[Excerpt]
═══

The same question was nicely rephrased in Steven McCaffrey’s article on the convention.

“Suppose, for example, that – as is often the case-upstream State A has not significantly developed its water resources because of its mountainous terrain. The topography of the downstream states on the watercourse, B and C, is flatter, and they have used the watercourse extensively for irrigation for centuries, if not millennia. State A now wishes to develop its water resources for hydroelectric and agricultural purposes. States B and C cry foul, on the ground that this would significantly harm their established uses. How should the positions of State A, on the one hand, and States B and C, on the other-neither of which seems unreasonable on its face-be reconciled”

I was astonished to see a lot of articles mentions the equitable use and the obligation not to cause significant harm without even understanding the complexity of it. Equitable use is a much broader term that takes account of the riparian population, geography/hydrology, social/economic factors, effects of that particular use, costs and economy of usage and last but not the least – the availability of alternative resources. The definition was even extended in Berlin Rules to add existing and potential uses, sustainability of the proposed use and minimization of environmental harm. One additional factor that got a special note is the “Vital human needs”. McCaffrey quotes from ILC text –

“In determining ‘vital human need’, special attention is to be paid to providing sufficient water to sustain human life, including both drinking water and water required for production of food in order to prevent starvation.”

═══

[What to work on]
From the excerpt on shared watercourses, list every factor that equitable use "takes account of," before the Berlin Rules extension. The rows below come from a separate source and are unrelated to the excerpt.

═══

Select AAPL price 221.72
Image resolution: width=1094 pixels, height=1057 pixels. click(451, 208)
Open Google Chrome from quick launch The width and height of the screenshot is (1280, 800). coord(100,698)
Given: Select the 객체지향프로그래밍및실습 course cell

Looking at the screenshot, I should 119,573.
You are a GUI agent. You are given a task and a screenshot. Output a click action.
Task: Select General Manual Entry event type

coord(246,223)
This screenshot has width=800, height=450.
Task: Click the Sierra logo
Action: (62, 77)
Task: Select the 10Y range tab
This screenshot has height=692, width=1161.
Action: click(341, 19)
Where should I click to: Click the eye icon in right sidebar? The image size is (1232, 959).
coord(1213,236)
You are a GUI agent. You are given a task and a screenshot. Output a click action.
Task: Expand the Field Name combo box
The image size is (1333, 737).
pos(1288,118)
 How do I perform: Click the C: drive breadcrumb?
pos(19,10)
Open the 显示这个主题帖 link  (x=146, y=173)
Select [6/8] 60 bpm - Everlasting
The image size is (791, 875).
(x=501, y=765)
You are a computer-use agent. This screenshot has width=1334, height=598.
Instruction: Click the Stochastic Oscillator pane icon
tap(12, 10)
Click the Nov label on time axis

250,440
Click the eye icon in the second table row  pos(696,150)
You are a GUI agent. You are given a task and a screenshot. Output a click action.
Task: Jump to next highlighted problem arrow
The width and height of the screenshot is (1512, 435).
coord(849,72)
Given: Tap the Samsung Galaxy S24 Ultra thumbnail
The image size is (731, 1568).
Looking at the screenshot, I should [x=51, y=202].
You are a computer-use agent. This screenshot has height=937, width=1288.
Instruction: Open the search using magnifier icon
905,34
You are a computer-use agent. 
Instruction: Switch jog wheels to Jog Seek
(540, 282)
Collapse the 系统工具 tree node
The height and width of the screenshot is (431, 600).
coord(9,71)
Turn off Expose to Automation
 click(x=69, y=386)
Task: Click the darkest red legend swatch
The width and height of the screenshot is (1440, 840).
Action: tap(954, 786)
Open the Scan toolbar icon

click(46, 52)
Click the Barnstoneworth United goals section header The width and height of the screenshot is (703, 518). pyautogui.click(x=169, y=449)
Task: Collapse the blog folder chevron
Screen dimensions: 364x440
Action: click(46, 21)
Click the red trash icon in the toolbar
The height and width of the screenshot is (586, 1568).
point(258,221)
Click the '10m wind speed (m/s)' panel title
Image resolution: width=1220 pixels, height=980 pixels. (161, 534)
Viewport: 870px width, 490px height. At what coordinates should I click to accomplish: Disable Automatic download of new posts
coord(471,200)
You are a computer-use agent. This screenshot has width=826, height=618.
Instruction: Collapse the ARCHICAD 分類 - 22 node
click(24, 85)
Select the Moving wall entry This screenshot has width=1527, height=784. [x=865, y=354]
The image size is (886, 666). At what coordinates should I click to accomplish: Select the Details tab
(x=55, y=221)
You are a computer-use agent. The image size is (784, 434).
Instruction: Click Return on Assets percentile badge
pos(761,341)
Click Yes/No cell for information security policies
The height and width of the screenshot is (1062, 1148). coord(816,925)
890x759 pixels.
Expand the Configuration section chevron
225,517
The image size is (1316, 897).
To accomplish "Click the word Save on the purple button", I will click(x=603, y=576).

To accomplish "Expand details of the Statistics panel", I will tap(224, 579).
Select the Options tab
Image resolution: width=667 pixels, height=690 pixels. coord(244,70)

═══

[Exercise response]
- the riparian population
- geography/hydrology
- social/economic factors
- effects of that particular use
- costs and economy of usage
- the availability of alternative resources